DOC HOME SITE MAP MAN PAGES GNU INFO SEARCH PRINT BOOK

# search(3C++)

search -- find a matching subarray in an array

## Synopsis

```   template <class T>
const T* search(
const T* b1,
const T* e1,
const T* b2,
const T* e2
);
template <class T>
const T* search_r(
int (*rel)(const T*,const T*),
const T* b1,
const T* e1,
const T* b2,
const T* e2
);
```

## Assumptions

(1) For the plain version, T::operator== defines an equivalence relation on T.

(2) For the relational version, rel defines an equivalence relation on T.

## Description

These functions return a location in the first array at which begins a subarray of the same size as the second array such that every element in this subarray is equal to the corresponding element of the second array. If such a location does not exist, they return 0.

```   template <class T>
const T* search(
const T* b1,
const T* e1,
const T* b2,
const T* e2
);
```

Uses T::operator== to define equality.

```   template <class T>
const T* search_r(
int (*rel)(const T*,const T*),
const T* b1,
const T* e1,
const T* b2,
const T* e2
);
```

Uses rel to define equality.
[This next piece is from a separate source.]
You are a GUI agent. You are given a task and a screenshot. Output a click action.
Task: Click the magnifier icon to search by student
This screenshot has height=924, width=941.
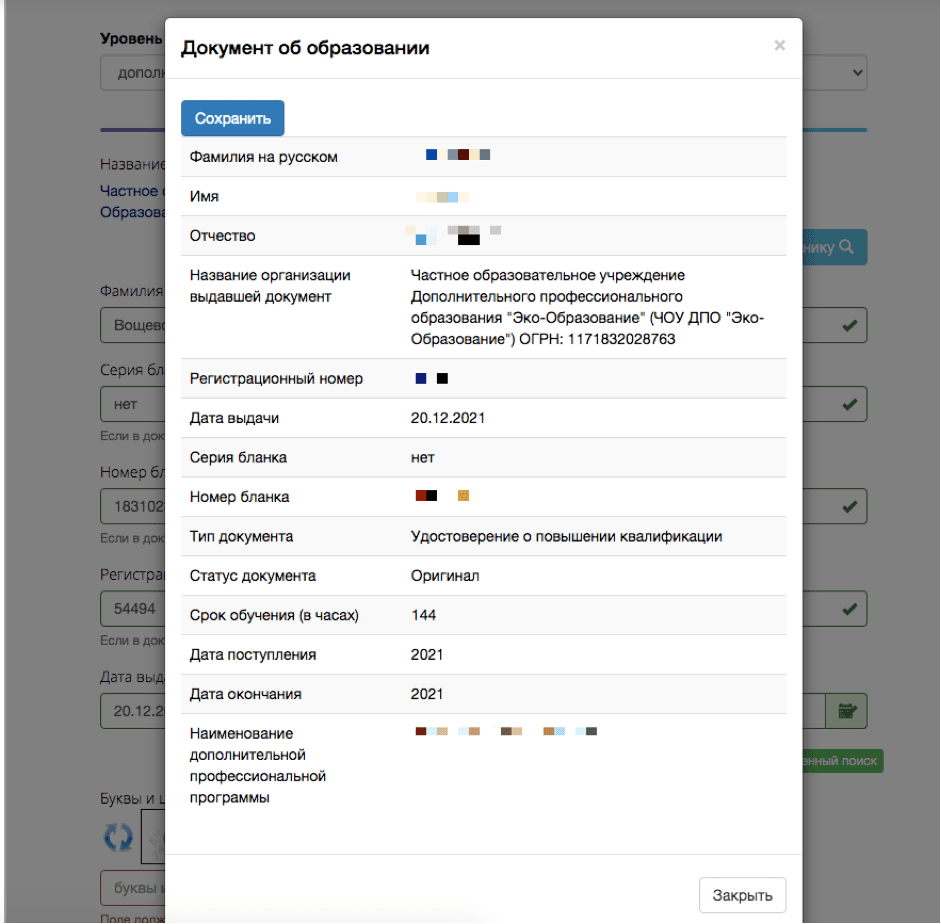(845, 246)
That is, if p and q are pointers into the first and second array, respectively, then p and q begin matching subarray of length 1 if rel(p,q)==0.

## Complexity

If N and M are the sizes of first and second arrays, respectively, then complexity is O(N*M). At most N*M equality tests are done. However, it is quite fast on the average in most practical cases.

## Notes

Because a Block (see Block(3C++)) can always be used wherever an array is called for, Array Algorithms can also be used with Blocks. In fact, these two components were actually designed to be used together.

## References

Array_alg(3C++), Block(3C++)